◆ **AVAILABLE RECORDS**
══════════
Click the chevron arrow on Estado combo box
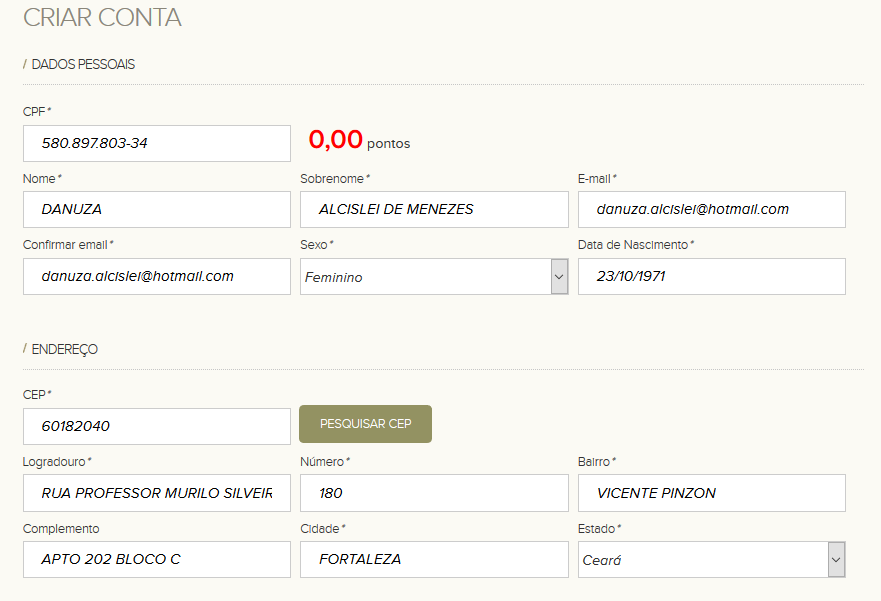The image size is (881, 601). coord(837,559)
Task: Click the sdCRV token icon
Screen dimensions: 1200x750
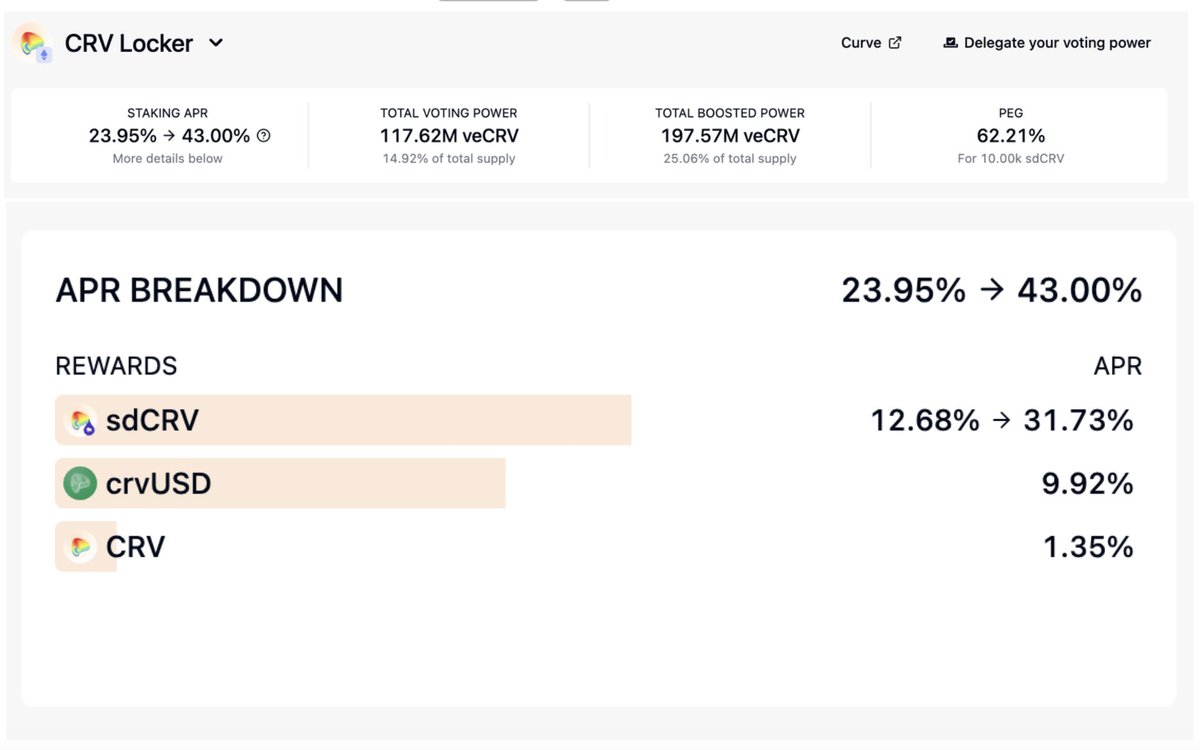Action: (80, 421)
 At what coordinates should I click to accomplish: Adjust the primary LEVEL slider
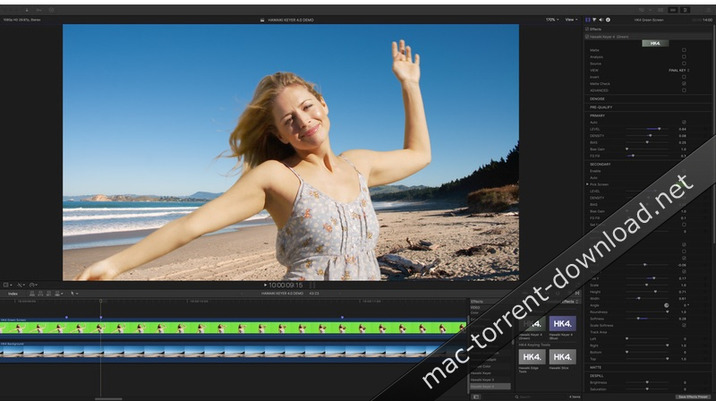pyautogui.click(x=655, y=129)
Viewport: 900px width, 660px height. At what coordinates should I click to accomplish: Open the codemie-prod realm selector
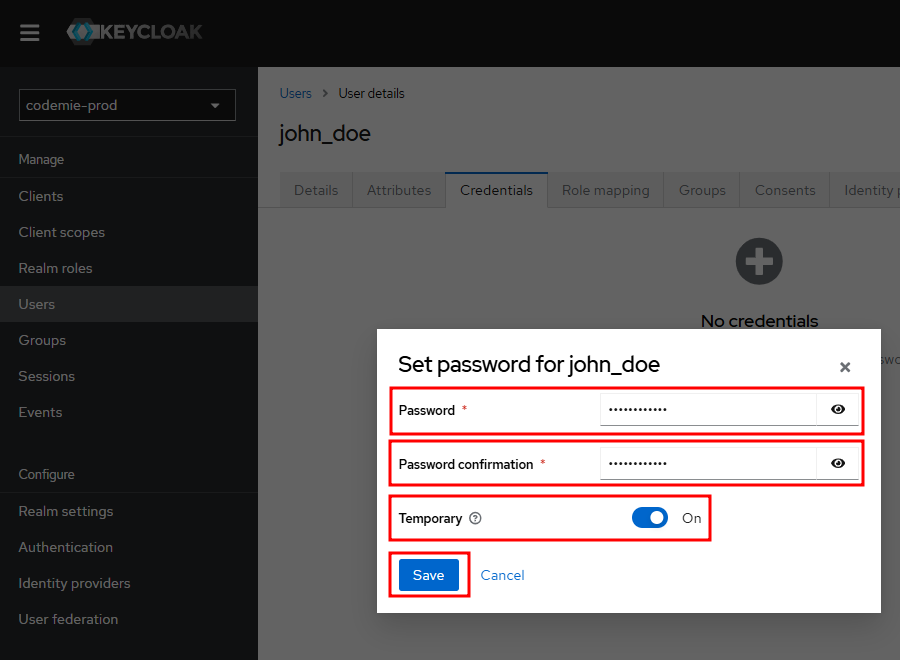pyautogui.click(x=127, y=105)
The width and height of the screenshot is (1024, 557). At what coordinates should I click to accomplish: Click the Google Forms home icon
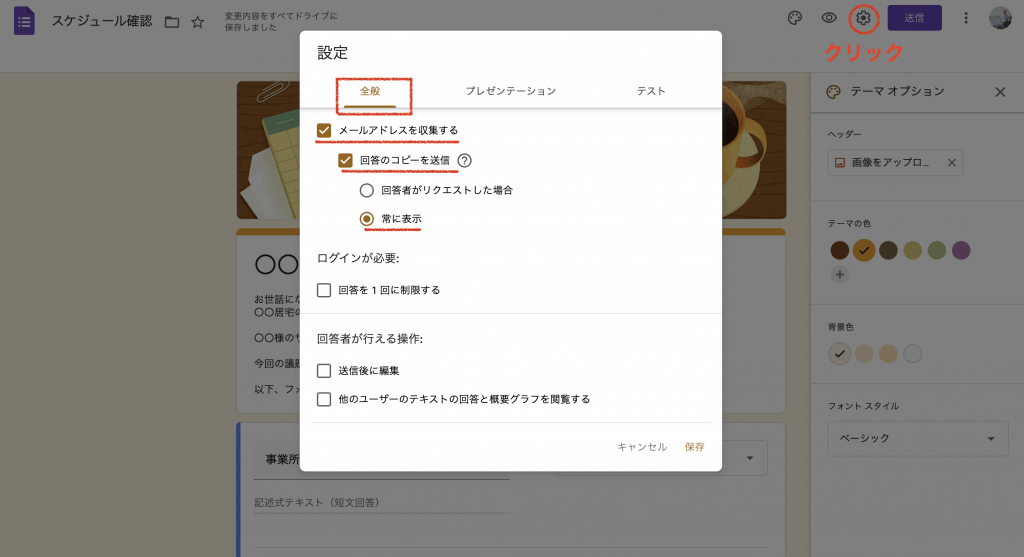tap(24, 21)
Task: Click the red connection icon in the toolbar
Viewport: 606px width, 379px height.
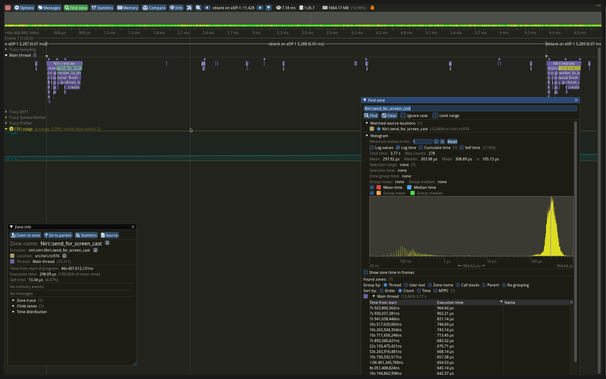Action: click(x=8, y=7)
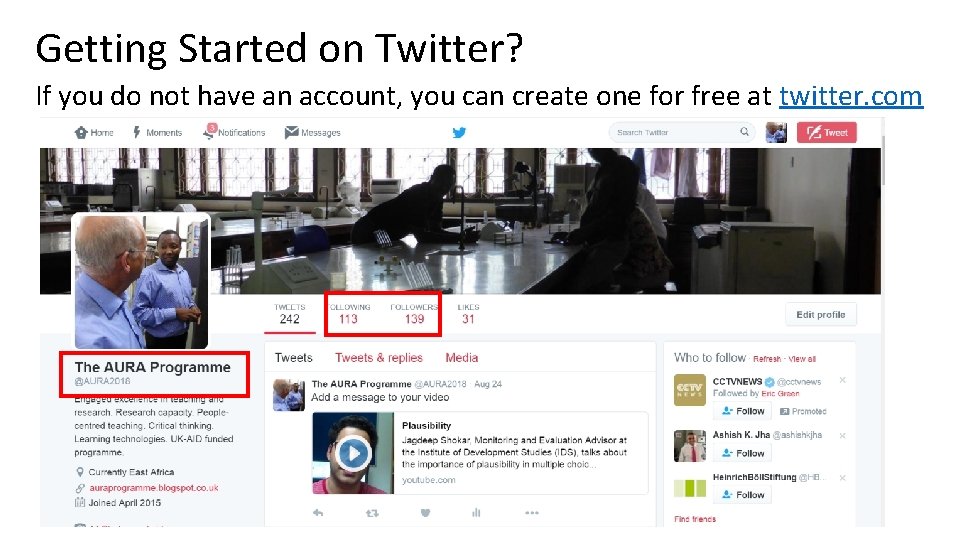Viewport: 960px width, 540px height.
Task: Retweet the Plausibility video tweet
Action: click(372, 513)

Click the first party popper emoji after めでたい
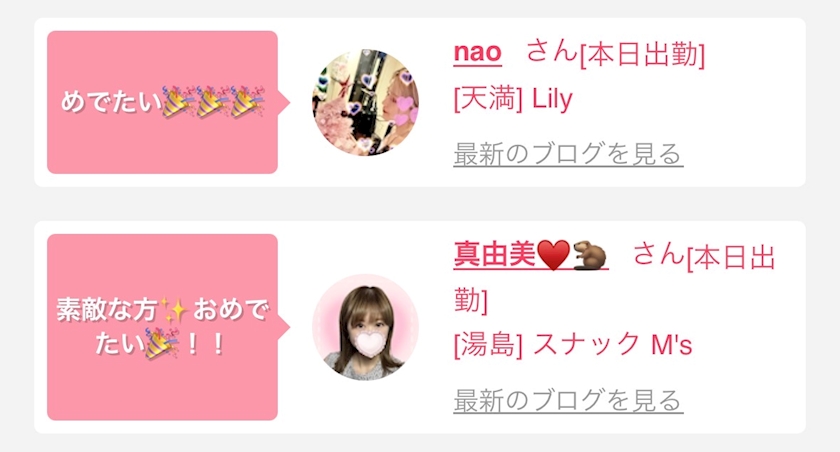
══════════
◆ **ACTIVITY**
If a record holds a picture, leave the picture out and copy the rest exactly.

◆ **SOLUTION TO THIS PROBLEM**
Click the chevron arrow on Estado combo box
The image size is (881, 601). coord(837,559)
Task: Click the sdCRV token icon
Screen dimensions: 1200x750
Action: (80, 421)
 At what coordinates should I click to accomplish: Adjust the primary LEVEL slider
pyautogui.click(x=655, y=129)
Viewport: 900px width, 660px height. At what coordinates should I click to accomplish: Open the codemie-prod realm selector
pyautogui.click(x=127, y=105)
The width and height of the screenshot is (1024, 557). At what coordinates should I click to accomplish: Click the Google Forms home icon
tap(24, 21)
Task: Click the red connection icon in the toolbar
Viewport: 606px width, 379px height.
Action: click(x=8, y=7)
Viewport: 960px width, 540px height.
Task: Retweet the Plausibility video tweet
Action: click(372, 513)

Click the first party popper emoji after めでたい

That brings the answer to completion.